Si l'importance de cette perte a été soulignée à juste titre, il était bien inutile d'enchérir dans la dramatisation en affirmant, comme certains, qu'il ne subsistait qu'une dizaine de collections dans le monde. L'édition princeps avait été tirée à 1000 exemplaires, et si personne ne semble connaître exactement le nombre exact de celles qui ont traversé, indemnes, deux siècles jusqu'à nous, les spécialistes avancent l'estimation plus vraisemblable de quelques centaines. Il n'empêche: au Caire, là où a été conçu le projet, cette destruction a une valeur symbolique terrible. Notre interlocuteur nous a dit avoir pleuré devant les restes en lambeaux d'un de ses volumes. |
Le Dr Al Sharnoby a pourtant retrouvé le sourire. Un
prince des Émirats, grand collectionneur de livres rares, a fait don à
l'Institut des volumes de sa bibliothèque personnelle!

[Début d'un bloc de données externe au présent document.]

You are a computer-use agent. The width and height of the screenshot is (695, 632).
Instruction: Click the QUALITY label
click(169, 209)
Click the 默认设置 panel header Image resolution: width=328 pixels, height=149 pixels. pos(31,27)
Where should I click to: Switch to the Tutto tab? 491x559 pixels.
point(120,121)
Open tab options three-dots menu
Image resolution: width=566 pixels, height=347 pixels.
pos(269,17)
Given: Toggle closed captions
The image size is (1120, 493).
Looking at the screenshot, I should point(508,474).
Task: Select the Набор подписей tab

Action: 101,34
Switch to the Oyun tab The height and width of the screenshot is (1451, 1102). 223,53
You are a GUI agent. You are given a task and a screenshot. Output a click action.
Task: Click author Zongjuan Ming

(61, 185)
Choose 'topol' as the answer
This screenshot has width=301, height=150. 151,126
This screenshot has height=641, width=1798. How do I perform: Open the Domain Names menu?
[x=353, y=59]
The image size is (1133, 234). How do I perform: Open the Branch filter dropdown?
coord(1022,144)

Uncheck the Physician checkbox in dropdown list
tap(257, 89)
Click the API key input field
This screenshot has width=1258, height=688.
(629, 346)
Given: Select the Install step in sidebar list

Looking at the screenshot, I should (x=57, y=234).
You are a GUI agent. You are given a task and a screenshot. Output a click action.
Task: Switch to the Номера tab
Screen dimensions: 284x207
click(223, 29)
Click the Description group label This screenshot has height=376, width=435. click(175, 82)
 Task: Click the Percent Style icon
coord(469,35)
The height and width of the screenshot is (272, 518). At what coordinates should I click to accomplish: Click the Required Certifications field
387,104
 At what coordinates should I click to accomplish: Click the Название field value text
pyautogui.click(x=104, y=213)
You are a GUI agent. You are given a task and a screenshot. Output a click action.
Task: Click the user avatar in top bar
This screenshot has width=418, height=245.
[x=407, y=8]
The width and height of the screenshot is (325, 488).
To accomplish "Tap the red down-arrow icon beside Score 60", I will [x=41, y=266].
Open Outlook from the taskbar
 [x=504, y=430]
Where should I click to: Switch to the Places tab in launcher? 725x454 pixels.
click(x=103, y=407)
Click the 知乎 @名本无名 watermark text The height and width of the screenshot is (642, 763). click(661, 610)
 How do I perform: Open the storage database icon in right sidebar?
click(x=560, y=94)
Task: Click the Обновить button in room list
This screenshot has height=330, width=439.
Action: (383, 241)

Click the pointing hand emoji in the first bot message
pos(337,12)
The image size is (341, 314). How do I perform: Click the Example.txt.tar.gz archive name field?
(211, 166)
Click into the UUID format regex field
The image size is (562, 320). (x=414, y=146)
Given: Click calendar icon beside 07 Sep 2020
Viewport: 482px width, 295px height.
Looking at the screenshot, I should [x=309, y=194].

Et c'est ainsi qu'il peut nous présenter fièrement le premier volume,
celui dont l'auteur est Fourier à 100%, puisquil s'agit de la Préface
Historique si longuement travaillée à Grenoble.
Mais pas question de s'en tenir
là: il faut aussi admirer les volumes de planches, dont les feuillets
sont séparés par de fins feuillets de protection, comme les albums
photos d'autrefois. Plans d'une précision à couper le souffle pour les
temples, oiseaux représentés à leur taille exacte... Notre guide -et
interprète pour la circonstance- Nader a même, pour la circonstance,
joué de bonne grâce le porteur. Pour lui aussi, c'était beaucoup
d'émotion: il n'avait jamais pénétré jusqu'à ce jour dans ce lieu
renommé, en dépit de sa grande expérience du métier. Demander à visiter
ce lieu n'est pas une requête ordinaire des touristes. Alors, merci
aussi à Carmen, qui a organisé ce rendez-vous depuis la France!